TASK TO CARRY OUT:
Pull out every line in the data that has the string "list" in it.

--------------------------------------------------

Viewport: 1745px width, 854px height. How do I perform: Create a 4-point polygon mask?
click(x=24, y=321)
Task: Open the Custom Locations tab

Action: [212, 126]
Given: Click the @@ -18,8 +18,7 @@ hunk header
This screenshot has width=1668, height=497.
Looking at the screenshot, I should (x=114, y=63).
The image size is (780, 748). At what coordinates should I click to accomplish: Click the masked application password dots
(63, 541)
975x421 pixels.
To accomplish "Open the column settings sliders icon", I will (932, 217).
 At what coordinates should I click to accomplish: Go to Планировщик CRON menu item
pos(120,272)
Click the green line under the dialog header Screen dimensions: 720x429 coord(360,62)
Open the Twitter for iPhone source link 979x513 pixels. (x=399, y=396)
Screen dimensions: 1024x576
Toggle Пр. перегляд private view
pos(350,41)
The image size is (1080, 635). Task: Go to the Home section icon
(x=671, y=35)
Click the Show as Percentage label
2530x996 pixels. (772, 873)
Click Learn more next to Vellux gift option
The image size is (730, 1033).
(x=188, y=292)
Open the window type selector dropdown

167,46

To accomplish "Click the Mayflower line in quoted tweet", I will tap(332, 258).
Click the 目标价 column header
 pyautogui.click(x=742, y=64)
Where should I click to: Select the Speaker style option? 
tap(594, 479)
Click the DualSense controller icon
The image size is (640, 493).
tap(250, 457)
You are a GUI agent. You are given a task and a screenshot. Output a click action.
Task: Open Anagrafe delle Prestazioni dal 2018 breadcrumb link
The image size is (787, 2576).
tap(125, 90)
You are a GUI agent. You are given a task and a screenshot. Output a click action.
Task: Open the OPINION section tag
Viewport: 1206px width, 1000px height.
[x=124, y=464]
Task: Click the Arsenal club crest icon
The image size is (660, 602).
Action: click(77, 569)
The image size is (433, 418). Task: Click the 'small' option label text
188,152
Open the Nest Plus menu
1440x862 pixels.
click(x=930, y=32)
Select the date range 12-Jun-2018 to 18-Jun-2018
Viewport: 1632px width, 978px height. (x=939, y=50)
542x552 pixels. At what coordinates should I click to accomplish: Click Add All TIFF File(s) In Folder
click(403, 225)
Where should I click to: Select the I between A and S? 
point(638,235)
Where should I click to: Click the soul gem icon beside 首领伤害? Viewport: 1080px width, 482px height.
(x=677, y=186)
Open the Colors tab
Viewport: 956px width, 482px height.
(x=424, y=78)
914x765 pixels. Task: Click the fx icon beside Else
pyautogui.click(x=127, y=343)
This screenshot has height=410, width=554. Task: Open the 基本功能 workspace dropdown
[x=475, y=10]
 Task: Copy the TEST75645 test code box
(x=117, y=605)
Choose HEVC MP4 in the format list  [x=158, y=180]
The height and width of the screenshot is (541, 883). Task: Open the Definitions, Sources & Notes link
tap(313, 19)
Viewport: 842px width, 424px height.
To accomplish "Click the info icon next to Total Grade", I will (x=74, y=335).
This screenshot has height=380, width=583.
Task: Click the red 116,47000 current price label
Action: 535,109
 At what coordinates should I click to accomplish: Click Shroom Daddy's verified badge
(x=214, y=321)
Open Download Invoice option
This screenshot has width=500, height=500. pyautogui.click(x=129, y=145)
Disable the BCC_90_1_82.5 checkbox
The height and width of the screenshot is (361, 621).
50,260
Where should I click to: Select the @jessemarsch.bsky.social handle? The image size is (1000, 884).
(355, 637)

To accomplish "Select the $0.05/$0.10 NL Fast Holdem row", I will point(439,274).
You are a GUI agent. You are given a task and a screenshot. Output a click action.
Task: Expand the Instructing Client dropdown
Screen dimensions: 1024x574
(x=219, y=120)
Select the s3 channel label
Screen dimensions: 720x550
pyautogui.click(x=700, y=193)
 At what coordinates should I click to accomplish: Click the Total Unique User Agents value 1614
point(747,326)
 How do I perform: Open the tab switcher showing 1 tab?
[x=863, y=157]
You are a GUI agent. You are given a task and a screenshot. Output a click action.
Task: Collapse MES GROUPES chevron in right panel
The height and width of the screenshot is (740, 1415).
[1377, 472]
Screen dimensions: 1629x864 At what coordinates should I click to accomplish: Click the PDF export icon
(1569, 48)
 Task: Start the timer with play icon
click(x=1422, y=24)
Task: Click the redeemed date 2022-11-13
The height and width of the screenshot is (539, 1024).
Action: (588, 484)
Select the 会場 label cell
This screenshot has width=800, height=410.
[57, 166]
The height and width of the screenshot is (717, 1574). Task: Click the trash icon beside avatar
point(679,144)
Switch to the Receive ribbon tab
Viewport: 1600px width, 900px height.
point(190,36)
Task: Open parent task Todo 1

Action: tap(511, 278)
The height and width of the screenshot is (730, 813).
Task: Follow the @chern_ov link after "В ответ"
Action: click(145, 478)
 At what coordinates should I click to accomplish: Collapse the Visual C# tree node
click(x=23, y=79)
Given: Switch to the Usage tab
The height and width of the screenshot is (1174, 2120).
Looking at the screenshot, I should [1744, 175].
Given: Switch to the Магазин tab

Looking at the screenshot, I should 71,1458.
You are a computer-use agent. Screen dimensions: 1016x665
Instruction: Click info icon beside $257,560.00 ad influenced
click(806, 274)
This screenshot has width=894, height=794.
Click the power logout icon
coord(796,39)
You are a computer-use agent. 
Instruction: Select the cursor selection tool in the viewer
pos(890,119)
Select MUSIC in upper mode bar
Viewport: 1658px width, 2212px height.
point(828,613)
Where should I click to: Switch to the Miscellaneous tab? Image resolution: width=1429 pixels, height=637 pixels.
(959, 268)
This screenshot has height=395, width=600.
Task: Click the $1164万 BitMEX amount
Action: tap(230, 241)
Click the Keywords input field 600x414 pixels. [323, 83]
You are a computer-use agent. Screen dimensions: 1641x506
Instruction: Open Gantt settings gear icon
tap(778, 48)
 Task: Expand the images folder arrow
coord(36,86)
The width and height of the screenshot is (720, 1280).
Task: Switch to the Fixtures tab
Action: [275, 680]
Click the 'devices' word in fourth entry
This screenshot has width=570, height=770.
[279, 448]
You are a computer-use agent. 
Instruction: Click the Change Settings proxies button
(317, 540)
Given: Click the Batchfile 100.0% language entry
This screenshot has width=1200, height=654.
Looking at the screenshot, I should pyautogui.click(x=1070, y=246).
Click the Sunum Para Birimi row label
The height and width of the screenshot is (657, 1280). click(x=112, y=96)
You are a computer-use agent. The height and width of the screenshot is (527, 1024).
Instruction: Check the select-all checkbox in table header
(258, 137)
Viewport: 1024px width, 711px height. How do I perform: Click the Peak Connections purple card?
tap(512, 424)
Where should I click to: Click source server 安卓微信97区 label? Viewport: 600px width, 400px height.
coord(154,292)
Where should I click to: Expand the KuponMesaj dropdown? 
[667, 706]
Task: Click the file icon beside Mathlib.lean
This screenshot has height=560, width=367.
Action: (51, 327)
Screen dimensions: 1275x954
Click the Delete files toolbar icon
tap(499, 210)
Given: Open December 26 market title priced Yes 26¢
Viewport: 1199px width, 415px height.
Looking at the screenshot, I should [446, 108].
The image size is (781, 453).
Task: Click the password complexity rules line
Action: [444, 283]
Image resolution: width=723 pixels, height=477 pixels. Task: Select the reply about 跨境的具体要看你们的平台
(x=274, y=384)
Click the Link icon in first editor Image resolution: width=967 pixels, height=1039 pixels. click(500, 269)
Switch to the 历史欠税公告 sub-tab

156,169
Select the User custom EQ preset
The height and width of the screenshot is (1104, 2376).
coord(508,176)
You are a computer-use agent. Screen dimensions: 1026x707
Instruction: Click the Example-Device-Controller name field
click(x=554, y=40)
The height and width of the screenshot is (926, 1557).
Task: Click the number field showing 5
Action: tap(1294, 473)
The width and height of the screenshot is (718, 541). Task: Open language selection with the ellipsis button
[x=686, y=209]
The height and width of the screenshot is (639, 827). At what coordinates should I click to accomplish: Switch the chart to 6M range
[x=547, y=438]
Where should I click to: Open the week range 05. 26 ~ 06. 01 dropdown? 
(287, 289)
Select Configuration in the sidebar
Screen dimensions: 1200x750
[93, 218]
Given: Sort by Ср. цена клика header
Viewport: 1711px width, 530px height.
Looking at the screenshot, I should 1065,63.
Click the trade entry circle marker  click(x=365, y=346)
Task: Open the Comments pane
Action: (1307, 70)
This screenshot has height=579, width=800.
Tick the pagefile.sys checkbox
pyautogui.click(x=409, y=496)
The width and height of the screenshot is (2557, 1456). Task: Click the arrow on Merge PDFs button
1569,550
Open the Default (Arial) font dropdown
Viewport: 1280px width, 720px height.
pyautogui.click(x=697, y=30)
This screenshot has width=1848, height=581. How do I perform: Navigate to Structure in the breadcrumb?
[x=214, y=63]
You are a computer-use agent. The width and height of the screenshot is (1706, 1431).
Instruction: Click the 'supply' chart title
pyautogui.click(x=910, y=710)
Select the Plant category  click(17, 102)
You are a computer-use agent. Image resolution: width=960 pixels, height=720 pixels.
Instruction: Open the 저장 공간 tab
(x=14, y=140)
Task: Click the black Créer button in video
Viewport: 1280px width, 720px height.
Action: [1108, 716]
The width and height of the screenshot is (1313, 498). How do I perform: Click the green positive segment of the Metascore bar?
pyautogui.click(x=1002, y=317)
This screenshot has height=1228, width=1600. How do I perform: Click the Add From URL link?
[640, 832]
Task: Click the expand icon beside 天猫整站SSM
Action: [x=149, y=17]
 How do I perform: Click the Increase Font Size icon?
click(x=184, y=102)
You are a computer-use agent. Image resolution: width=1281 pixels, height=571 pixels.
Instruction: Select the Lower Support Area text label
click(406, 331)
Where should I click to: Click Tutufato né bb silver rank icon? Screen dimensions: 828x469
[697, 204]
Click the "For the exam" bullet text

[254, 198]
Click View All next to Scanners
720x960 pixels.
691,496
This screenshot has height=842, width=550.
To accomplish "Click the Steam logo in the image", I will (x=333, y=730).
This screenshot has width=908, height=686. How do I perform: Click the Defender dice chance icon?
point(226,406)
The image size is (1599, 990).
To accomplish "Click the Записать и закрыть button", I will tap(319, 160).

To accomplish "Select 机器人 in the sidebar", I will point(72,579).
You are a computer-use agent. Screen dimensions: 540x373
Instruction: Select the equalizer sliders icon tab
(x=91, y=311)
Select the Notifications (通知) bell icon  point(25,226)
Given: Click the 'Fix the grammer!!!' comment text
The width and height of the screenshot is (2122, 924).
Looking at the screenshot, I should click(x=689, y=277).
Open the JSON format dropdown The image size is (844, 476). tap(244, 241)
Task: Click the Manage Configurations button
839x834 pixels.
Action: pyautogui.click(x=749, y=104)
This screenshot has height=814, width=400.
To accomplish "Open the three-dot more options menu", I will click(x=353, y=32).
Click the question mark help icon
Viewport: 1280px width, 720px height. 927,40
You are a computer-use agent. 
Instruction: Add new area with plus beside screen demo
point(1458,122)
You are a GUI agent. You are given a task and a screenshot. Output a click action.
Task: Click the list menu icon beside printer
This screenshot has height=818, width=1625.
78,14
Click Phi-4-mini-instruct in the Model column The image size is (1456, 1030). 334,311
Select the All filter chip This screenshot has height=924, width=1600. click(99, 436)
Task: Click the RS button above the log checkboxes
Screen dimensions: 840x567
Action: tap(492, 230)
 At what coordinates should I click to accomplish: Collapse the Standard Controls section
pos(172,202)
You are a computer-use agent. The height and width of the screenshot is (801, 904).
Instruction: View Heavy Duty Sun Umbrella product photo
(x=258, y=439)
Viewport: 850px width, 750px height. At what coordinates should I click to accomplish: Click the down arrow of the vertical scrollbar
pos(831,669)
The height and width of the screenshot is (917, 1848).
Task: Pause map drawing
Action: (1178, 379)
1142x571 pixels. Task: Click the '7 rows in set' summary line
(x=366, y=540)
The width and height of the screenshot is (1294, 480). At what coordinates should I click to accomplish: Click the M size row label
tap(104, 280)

--------------------------------------------------

COMPLETED EXERCISE:
Choose HEVC MP4 in the format list  [x=158, y=180]
Task: Click the list menu icon beside printer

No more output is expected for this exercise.